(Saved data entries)
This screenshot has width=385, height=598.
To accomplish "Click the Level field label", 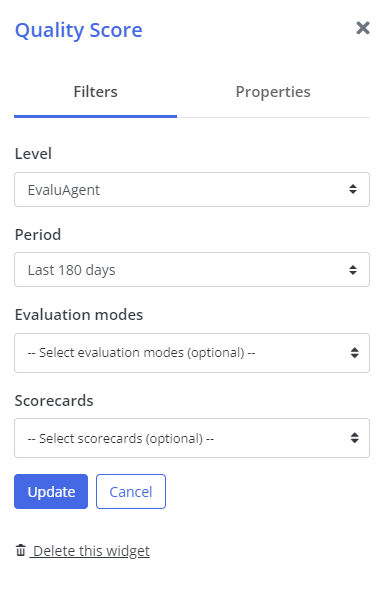I will pyautogui.click(x=33, y=154).
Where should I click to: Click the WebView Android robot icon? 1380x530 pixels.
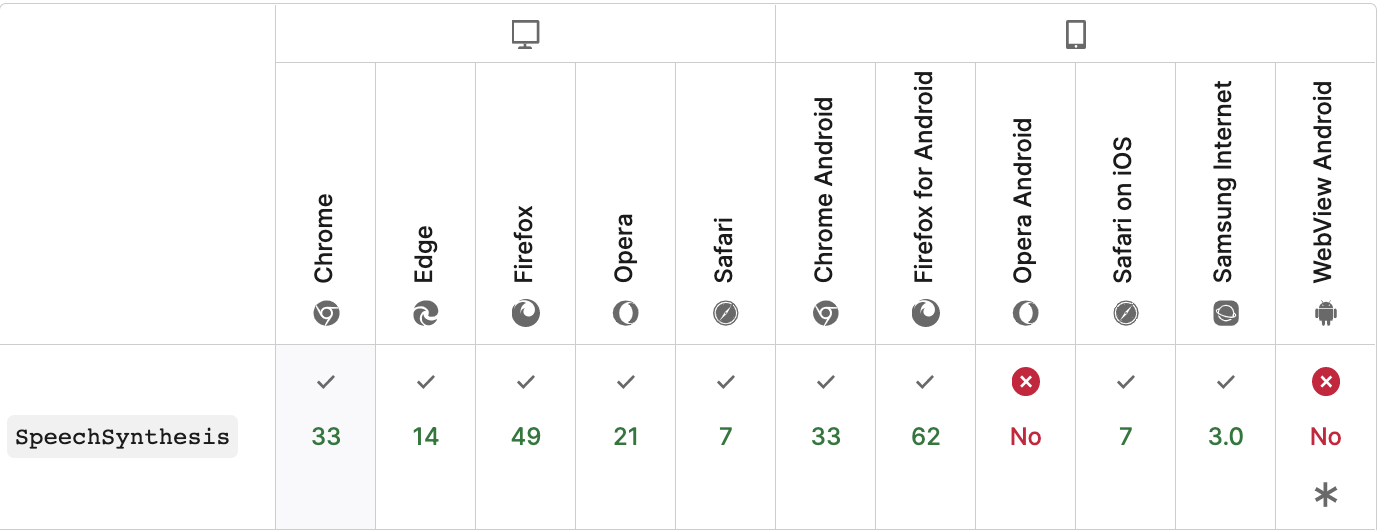tap(1326, 314)
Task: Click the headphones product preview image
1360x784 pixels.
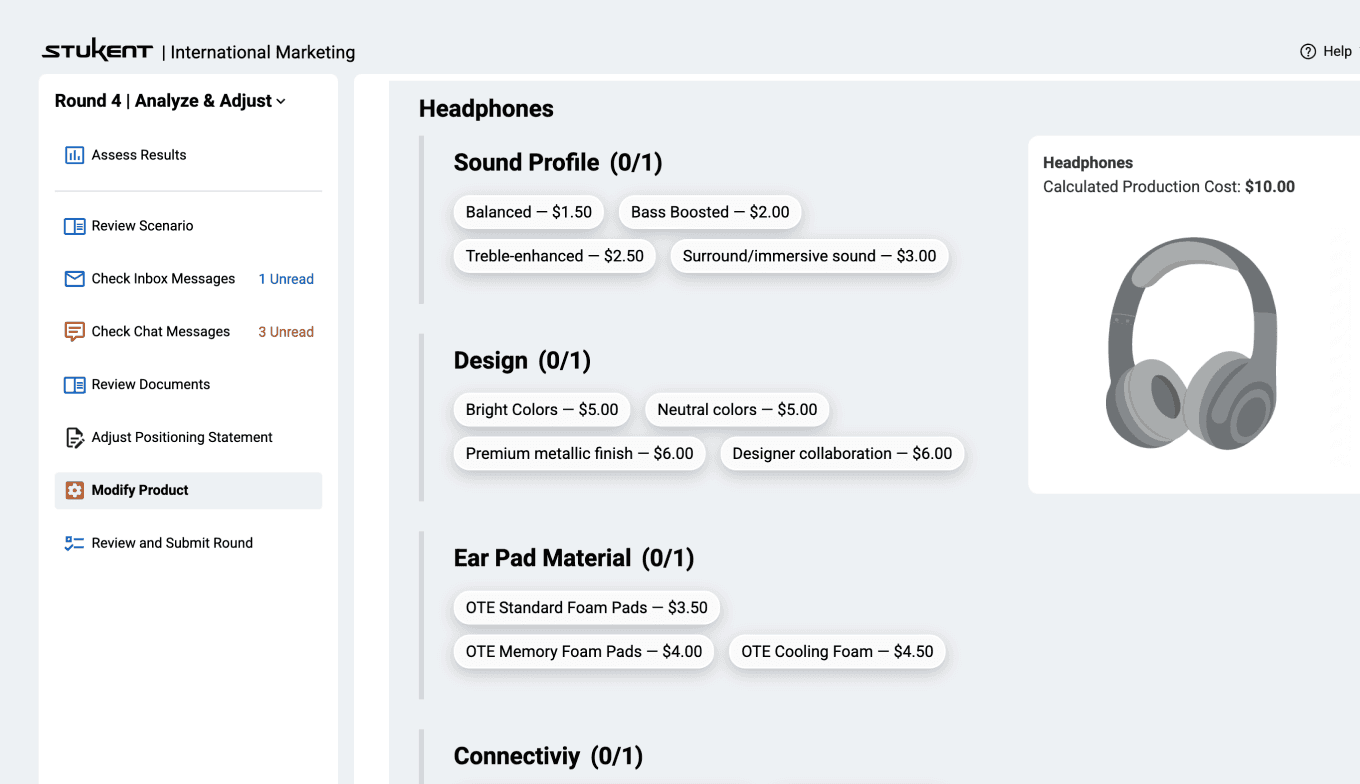Action: coord(1191,343)
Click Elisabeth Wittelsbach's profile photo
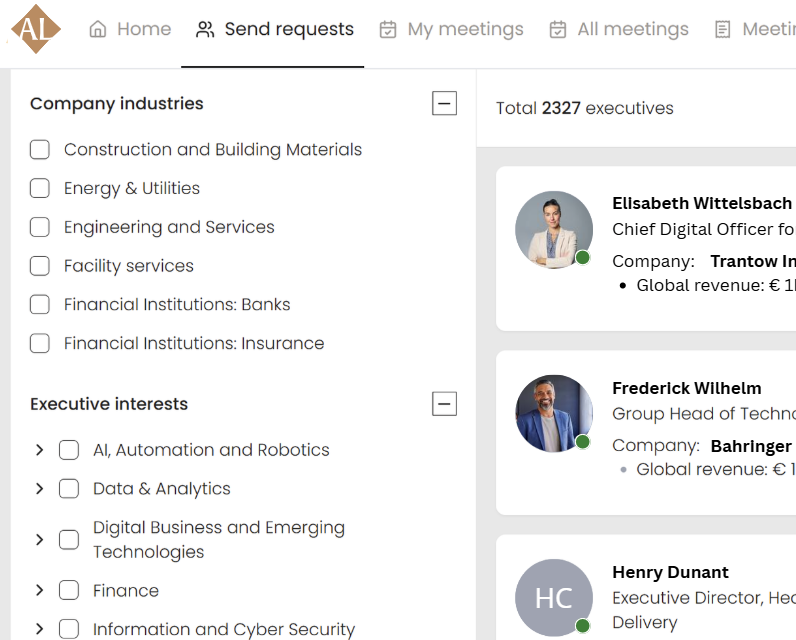Image resolution: width=796 pixels, height=640 pixels. [553, 230]

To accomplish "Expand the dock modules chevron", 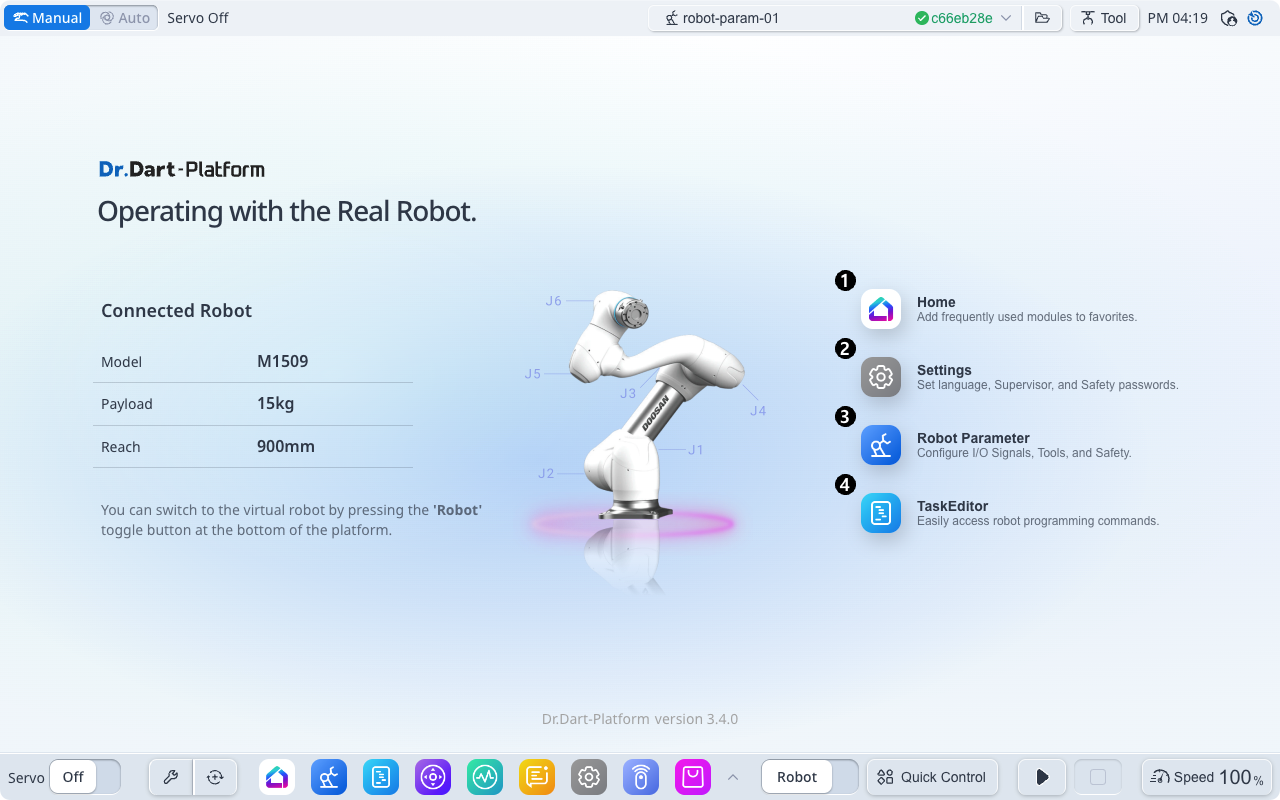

§ **Aim of the exercise**: When you find the line that contains "1360x784 pixels.", retype it and every line after it through the end of the data above, exactly, with no pictures.

§ **Reply**:
1360x784 pixels.
Action: coord(1191,343)
Click Elisabeth Wittelsbach's profile photo
Image resolution: width=796 pixels, height=640 pixels. [553, 230]

To accomplish "Expand the dock modules chevron", 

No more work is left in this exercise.